Digging for Data Gold
April 1, 2014
Tech Radar has an article that suggests an idea we have never heard before: “How Text Mining Can Help Your Business Dig Gold.” Be mindful that was a sarcastic comment. It is already common knowledge that text mining is advantageous tool to learn about customers, products, new innovations, market trends, and other patterns. One of big data’s main scopes is capturing that information from an organization’s data. The article explains how much data is created in a single minute from text with some interesting facts (2.46 million Facebook posts, wow!).
It suggests understanding the type of knowledge you wish to capture and finding software with a user-friendly dashboard. It ends on this note:
“In summary, you need to listen to what the world is trying to tell you, and the premier technology for doing so is “text mining.” But, you can lean on others to help you use this daunting technology to extract the right conversations and meanings for you.”
The entire article is an overview of what text mining can do and how it is beneficial. It does not go further than basic explanations or how to mine the gold in the data mine. That will require further reading. We suggest a follow up article that explains how text mining can also lead to fool’s gold.
Whitney Grace, April 01, 2014
Sponsored by ArnoldIT.com, developer of Augmentext
Twenty Electric Text Analytics Platforms
March 11, 2014
Butler Analytics collected a list of “20+ Text Analytics Platforms” that delve through the variety of text analytics platforms available and what their capabilities are. According to the list, text analytics has not reached its full maturity yet. There are three main divisions in the area: natural language processing, text mining, and machine learning. Each is distinct and each company has their own approach to using these processes:
“Some suppliers have applied text analytics to very specific business problems, usually centering on customer data and sentiment analysis. This is an evolving field and the next few years should see significant progress. Other suppliers provide NLP based technologies so that documents can be categorized and meaning extracted from them. Text mining platforms are a more recent phenomenon and provide a mechanism to discover patterns that might be used in operational activities. Text is used to generate extra features which might be added to structured data for more accurate pattern discovery. There is of course overlap and most suppliers provide a mixture of capabilities. Finally we should not forget information retrieval, more often branded as enterprise search technology, where the aim is simply to provide a means of discovering and accessing data that are relevant to a particular query. This is a separate topic to a large extent, although again there is overlap.”
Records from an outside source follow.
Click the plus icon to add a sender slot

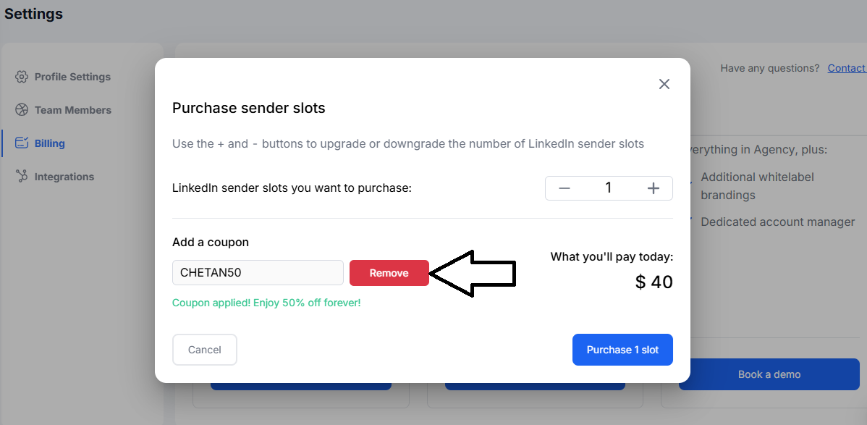tap(653, 188)
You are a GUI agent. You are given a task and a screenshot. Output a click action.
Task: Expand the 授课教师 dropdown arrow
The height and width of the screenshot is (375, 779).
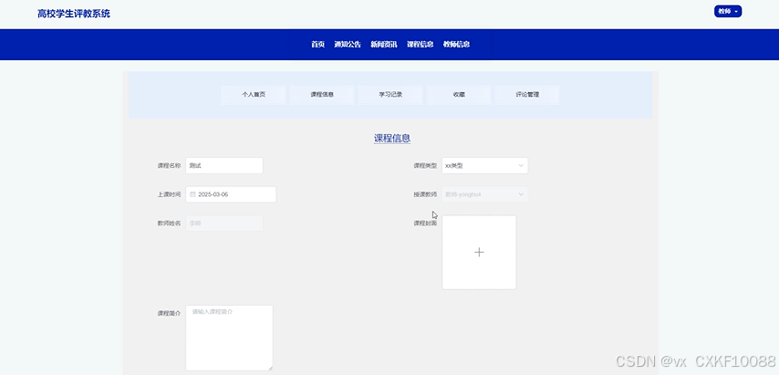[521, 194]
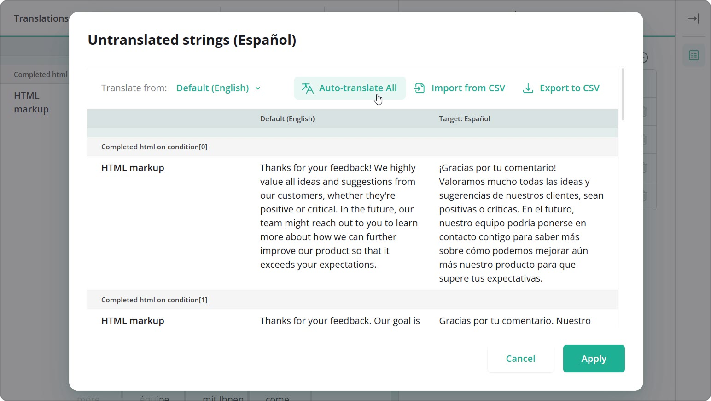Click the Auto-translate All button
Viewport: 711px width, 401px height.
(x=350, y=88)
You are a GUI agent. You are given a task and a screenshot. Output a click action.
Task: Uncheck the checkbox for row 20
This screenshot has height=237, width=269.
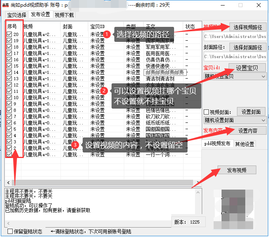9,34
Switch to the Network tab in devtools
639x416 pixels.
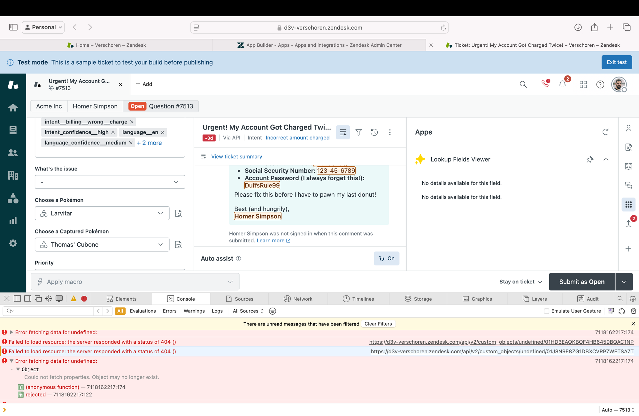click(298, 299)
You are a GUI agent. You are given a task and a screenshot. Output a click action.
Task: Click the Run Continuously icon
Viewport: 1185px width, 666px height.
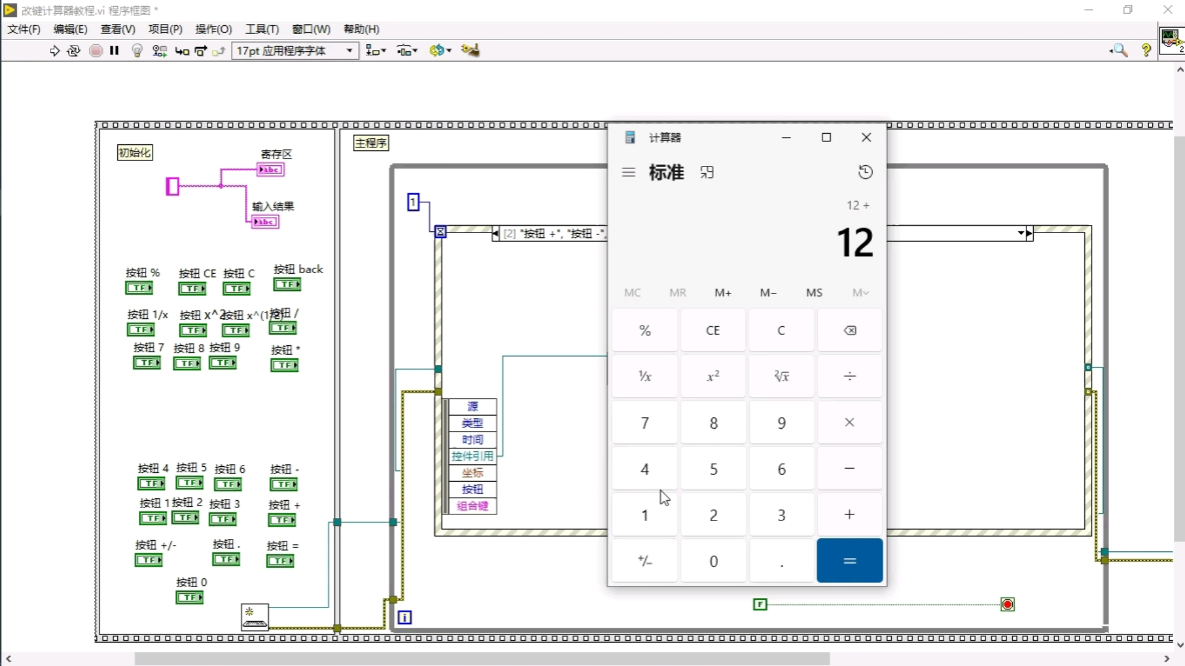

Reading through the list shows the variety of options users have when it comes to text analytics. There does not appear to be a right or wrong way, but will the diverse offerings eventually funnel
down to few fully capable platforms?
Whitney Grace, March 11, 2014
Sponsored by ArnoldIT.com, developer of Augmentext
Elsevier Gingerly Opens Papers to Text Mining
February 25, 2014
Even organizations not known for their adaptability can change, but don’t expect it to be rapid when it happens. Nature announces, “Elsevier Opens Its Papers to Text-Mining.” Researchers have been feeling stymied for years by the sluggish, case-by-case process through which academic publishers considered requests to computationally pull information from published papers. Now that the technical barriers to processing such requests are being remedied (at Elsevier now and expected at other publishers soon), some say the legal restrictions being placed on text mining are too severe. Reporter Richard Van Noorden writes:
“Under the arrangements, announced on 26 January at the American Library Association conference in Philadelphia, Pennsylvania, researchers at academic institutions can use Elsevier’s online interface (API) to batch-download documents in computer-readable XML format. Elsevier has chosen to provisionally limit researchers to 10,000 articles per week. These can be freely mined — so long as the researchers, or their institutions, sign a legal agreement. The deal includes conditions: for instance, that researchers may publish the products of their text-mining work only under a licence that restricts use to non-commercial purposes, can include only snippets (of up to 200 characters) of the original text, and must include links to original content.”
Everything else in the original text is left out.